Nasza Loteria SR - pasek na kartach artykułów

Przewoźnicy nie chcą nieuczciwej konkurencji

Paweł Piwka [email protected]
Firma Boguś Bus jako jedna z 3 firm posiada zezwolenia na prowadzenie regularnych przewozów na terenie powiatu lęborskiego.
Firma Boguś Bus jako jedna z 3 firm posiada zezwolenia na prowadzenie regularnych przewozów na terenie powiatu lęborskiego. Paweł Piwka
Przewoźnicy bez zezwoleń podkradają klientów firmom, które legalnie prowadzą przewozy na trasach powiatu.

Pasażerowie podróżują bez ubezpieczenia i samochodami, które mogą być w złym stanie technicznym.

Na bardzo popularnej trasie z Lęborka do Łeby od jakiegoś czasu pojawiły się busy należące do osób nie posiadających odpowiednich zezwoleń. Żeby regularnie wozić klientów trzeba mieć specjalne pozwolenie wydawane przez starostwo powiatowe.

- Jest co najmniej kilka busów, które zabierają naszych klientów - mówi Bogusław Andrzejczak, właściciel firmy "Boguś Bus", która legalnie prowadzi przewozy pasażerskie. - Znają nasze rozkłady i podjeżdżają do przystanków kilka minut wcześniej. W ten sposób tracimy klientów.

Pasażerowie, którzy wsiadają do nie oznakowanych busów sporo ryzykują. Nielegalny przewoźnik nie ma ubezpieczenia pasażerów. Różnie może także być ze stanem technicznym pojazdu. Busy przewoźników posiadających zezwolenia przechodzą regularne badania techniczne.
- Tak się dzieje nie tylko na trasie do Łeby - dodaje Bogusław Andrzejczak. - Często tracimy klientów podróżujących do Sarbska. Służby kontrolują nasze pojazdy, a ci, którzy robią to całkowicie nielegalnie spokojnie i na czarno prowadza swój biznes.
Według szacunkowych wyliczeń firmy, które prowadzą legalne przewozy, tracą nawet 15 procent klientów przez nielegalną konkurencję.

- Zezwolenie na prowadzenie regularnych kursów mają firmy: Boguś Bus, Trede Trans i PKS - mówi Dariusz Buczak, naczelnik Wydziału Komunikacji Starostwa Powiatowego w Lęborku. - Nie mamy możliwości, żeby na trasie kontrolować innych przewoźników. Przyłapany i tak zapewne wytłumaczy się tym, że okazjonalnie zabrał pasażerów.
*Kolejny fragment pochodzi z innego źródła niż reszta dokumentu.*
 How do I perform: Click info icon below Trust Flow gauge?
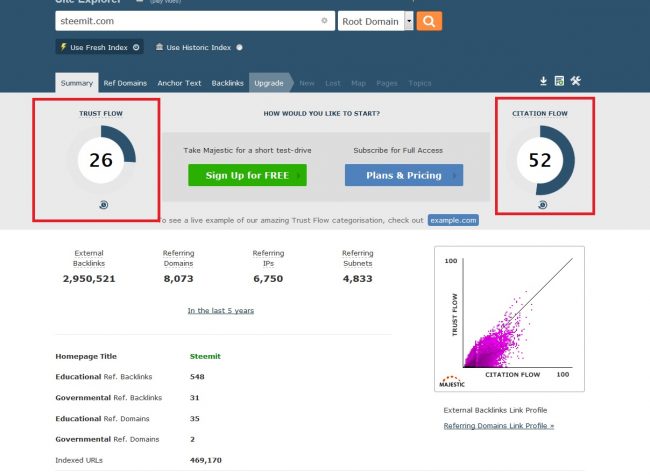click(105, 204)
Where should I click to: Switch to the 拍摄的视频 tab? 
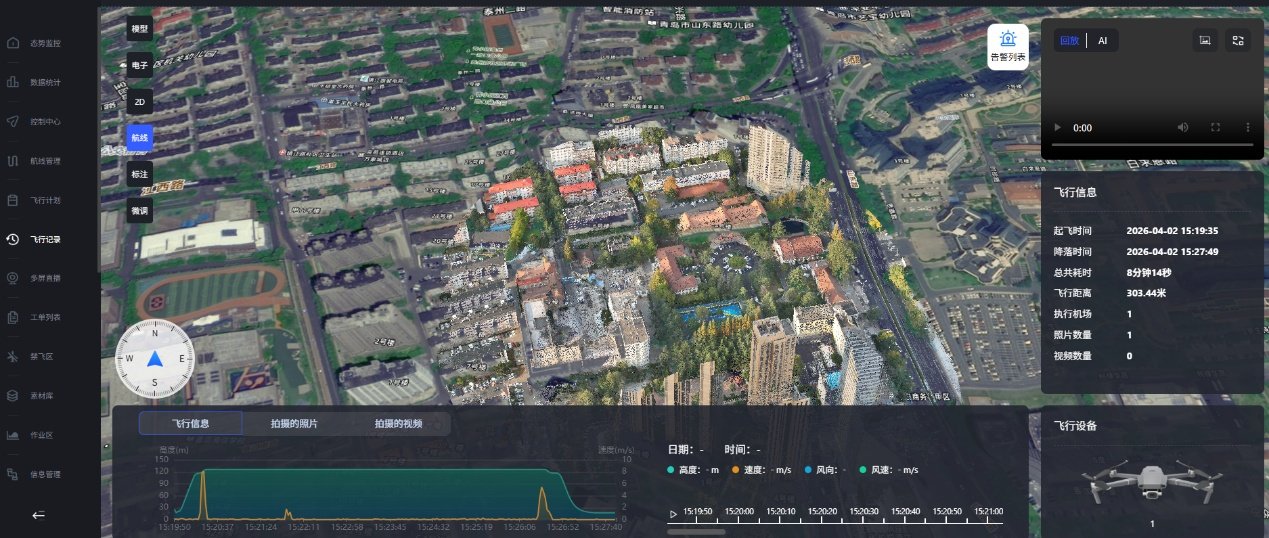(x=398, y=424)
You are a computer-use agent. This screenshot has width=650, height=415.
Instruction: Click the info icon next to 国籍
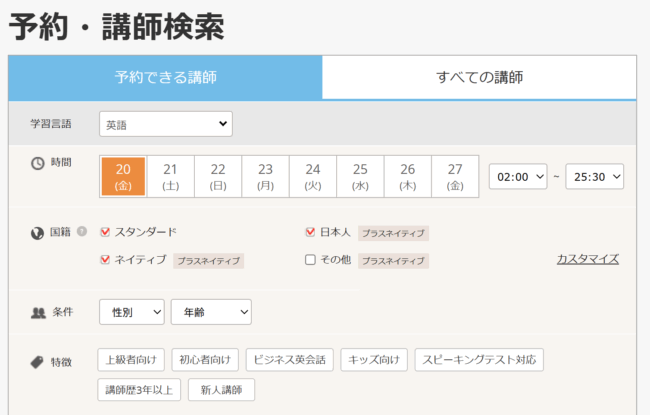pyautogui.click(x=82, y=232)
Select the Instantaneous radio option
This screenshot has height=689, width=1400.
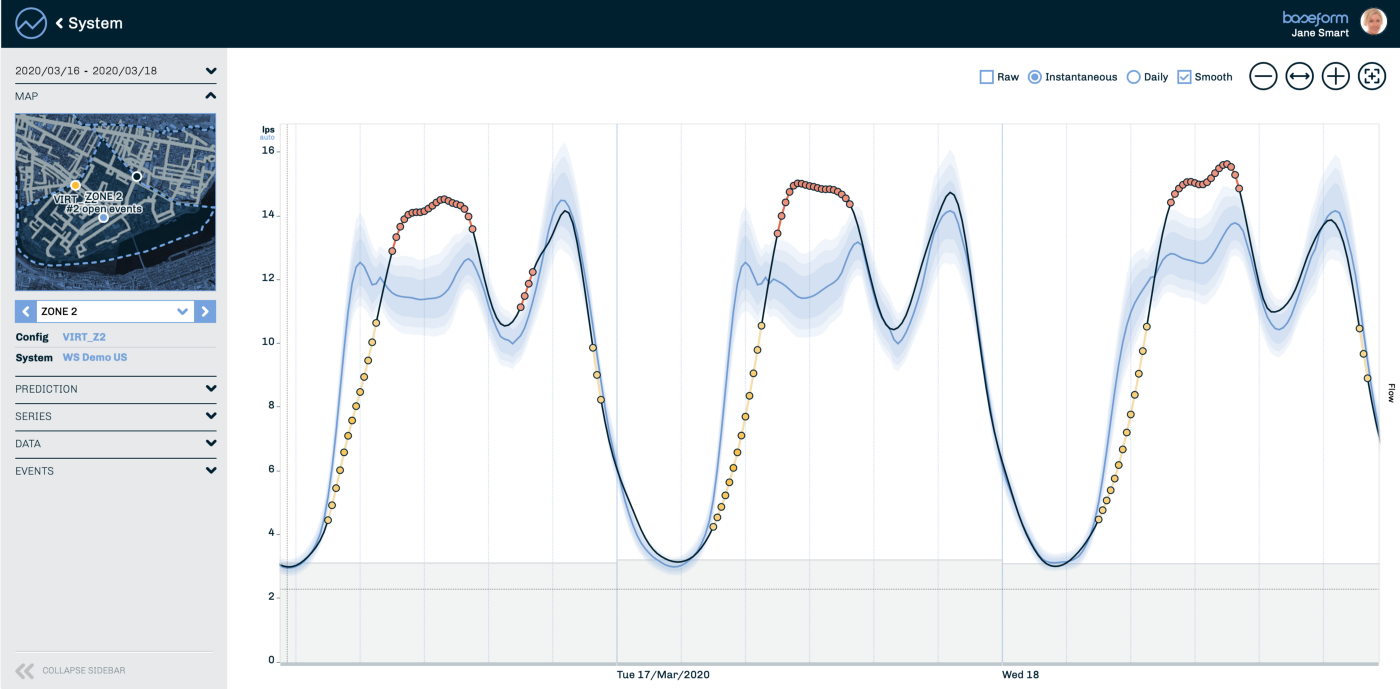[x=1035, y=77]
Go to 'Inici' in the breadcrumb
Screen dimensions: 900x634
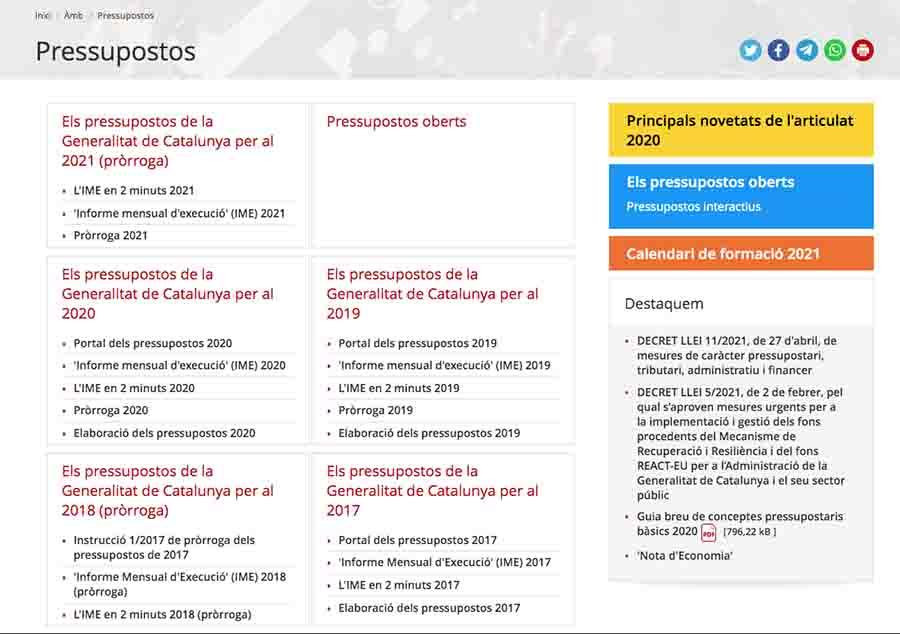pyautogui.click(x=42, y=15)
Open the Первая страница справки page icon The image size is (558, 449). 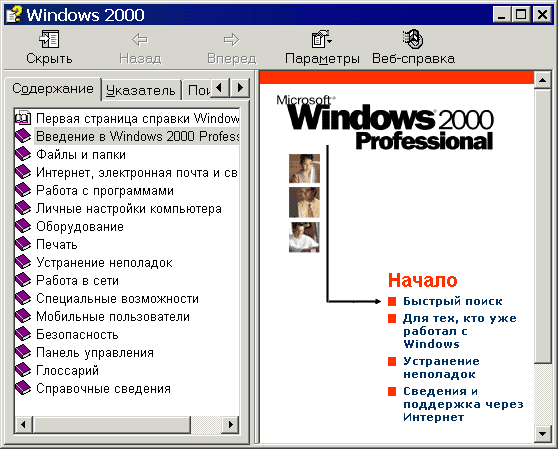pyautogui.click(x=23, y=118)
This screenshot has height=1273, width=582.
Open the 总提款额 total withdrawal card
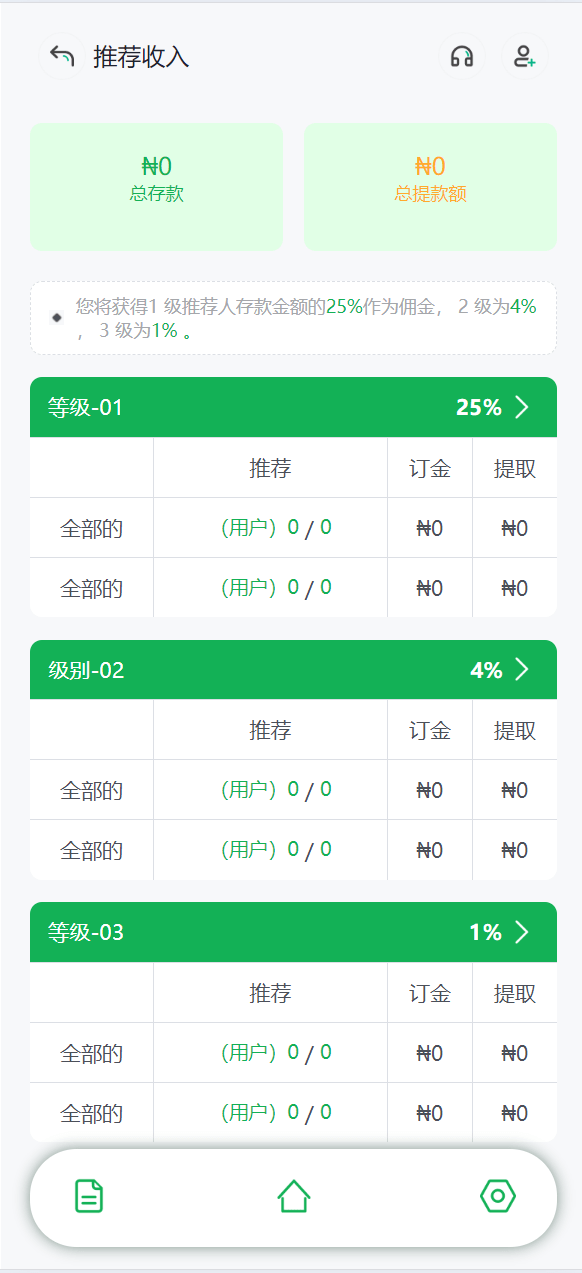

Także policjanci tłumaczą, że walka z nielegalnymi busiarzami jest trudna. W momencie kontroli kierowcy tłumaczą się tym, że zabrali okazyjnie znajomych z jednej miejscowości do drugiej. W takim przypadku udowodnienie, że ktoś regularnie prowadzi przewozy bez zezwolenia jest praktycznie niemożliwe.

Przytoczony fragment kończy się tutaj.